ENTRIES SHOWN =>
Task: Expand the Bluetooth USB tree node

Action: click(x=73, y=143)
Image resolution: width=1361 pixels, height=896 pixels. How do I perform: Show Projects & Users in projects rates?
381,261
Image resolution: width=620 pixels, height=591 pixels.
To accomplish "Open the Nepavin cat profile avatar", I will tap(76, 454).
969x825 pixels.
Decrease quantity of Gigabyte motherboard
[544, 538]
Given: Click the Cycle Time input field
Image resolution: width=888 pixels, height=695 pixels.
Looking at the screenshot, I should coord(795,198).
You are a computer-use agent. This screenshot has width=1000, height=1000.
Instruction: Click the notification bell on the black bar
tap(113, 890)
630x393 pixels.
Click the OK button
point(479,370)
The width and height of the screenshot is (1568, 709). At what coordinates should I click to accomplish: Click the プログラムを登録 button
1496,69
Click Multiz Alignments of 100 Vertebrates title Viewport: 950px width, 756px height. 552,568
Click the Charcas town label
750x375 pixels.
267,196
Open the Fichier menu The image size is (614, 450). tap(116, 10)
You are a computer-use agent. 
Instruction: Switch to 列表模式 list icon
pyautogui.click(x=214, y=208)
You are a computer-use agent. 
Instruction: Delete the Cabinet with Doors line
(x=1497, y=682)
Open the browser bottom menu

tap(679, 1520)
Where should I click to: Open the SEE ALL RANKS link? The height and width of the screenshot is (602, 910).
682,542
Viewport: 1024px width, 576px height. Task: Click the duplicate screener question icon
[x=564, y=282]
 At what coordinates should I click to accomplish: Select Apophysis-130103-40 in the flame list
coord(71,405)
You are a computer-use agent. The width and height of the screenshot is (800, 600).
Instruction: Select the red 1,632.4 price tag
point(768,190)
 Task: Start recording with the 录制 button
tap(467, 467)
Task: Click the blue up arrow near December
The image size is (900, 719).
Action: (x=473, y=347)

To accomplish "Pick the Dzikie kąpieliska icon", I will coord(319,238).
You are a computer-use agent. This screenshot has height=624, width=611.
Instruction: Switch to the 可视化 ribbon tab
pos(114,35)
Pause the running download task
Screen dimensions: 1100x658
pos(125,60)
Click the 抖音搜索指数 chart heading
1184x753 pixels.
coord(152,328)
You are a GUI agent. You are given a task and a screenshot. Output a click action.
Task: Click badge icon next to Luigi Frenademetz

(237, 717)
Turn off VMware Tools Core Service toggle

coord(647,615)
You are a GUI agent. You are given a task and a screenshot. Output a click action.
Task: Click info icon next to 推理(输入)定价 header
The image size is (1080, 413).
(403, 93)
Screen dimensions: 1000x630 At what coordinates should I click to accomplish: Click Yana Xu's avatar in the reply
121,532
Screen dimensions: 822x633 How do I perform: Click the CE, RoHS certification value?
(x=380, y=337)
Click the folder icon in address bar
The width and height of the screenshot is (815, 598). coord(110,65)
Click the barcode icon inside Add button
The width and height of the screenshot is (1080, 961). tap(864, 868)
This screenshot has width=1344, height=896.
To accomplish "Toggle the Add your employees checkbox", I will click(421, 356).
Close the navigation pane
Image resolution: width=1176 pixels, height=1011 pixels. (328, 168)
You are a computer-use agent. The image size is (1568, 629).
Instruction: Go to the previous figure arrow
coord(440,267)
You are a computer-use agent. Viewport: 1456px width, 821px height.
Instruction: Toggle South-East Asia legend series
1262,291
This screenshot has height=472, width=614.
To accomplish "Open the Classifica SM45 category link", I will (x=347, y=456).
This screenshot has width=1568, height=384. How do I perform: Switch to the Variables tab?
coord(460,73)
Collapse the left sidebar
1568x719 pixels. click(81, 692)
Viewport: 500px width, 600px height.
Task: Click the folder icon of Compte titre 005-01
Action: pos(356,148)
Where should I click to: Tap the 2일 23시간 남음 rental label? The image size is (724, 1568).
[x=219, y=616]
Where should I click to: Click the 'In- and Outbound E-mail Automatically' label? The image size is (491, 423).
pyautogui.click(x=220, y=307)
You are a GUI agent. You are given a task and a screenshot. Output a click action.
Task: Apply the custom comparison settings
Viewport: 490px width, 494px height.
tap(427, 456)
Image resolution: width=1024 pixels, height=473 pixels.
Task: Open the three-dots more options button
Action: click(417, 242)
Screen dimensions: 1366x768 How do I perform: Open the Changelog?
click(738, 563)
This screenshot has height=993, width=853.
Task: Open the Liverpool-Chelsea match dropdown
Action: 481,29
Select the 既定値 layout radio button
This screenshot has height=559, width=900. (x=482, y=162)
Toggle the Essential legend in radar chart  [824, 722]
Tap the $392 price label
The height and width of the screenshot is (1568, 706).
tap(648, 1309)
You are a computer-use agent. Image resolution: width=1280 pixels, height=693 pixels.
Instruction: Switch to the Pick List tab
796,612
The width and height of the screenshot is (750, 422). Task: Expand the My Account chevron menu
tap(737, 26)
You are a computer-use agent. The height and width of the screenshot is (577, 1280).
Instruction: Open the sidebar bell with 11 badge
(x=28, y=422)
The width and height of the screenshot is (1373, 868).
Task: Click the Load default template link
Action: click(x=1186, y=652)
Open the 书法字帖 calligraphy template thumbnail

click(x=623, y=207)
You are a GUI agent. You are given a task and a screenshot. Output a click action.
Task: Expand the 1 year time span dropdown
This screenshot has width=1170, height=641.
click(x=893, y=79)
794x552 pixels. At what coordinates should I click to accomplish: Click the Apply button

WHAT NEEDS TO BE DONE => In the lines above, find the word "computer" and copy every line it occurs in.

WRITTEN RESPONSE =>
You are a computer-use agent. This screenshot has width=1000, height=1000.
You are a computer-use agent. 
You are a computer-use agent. 
You are a computer-use agent. The width and height of the screenshot is (800, 600).
You are a computer-use agent. This screenshot has height=624, width=611.
You are a computer-use agent. The image size is (1568, 629).
You are a computer-use agent. Viewport: 1456px width, 821px height.
You are a computer-use agent. Image resolution: width=1280 pixels, height=693 pixels.
You are a computer-use agent. The height and width of the screenshot is (577, 1280).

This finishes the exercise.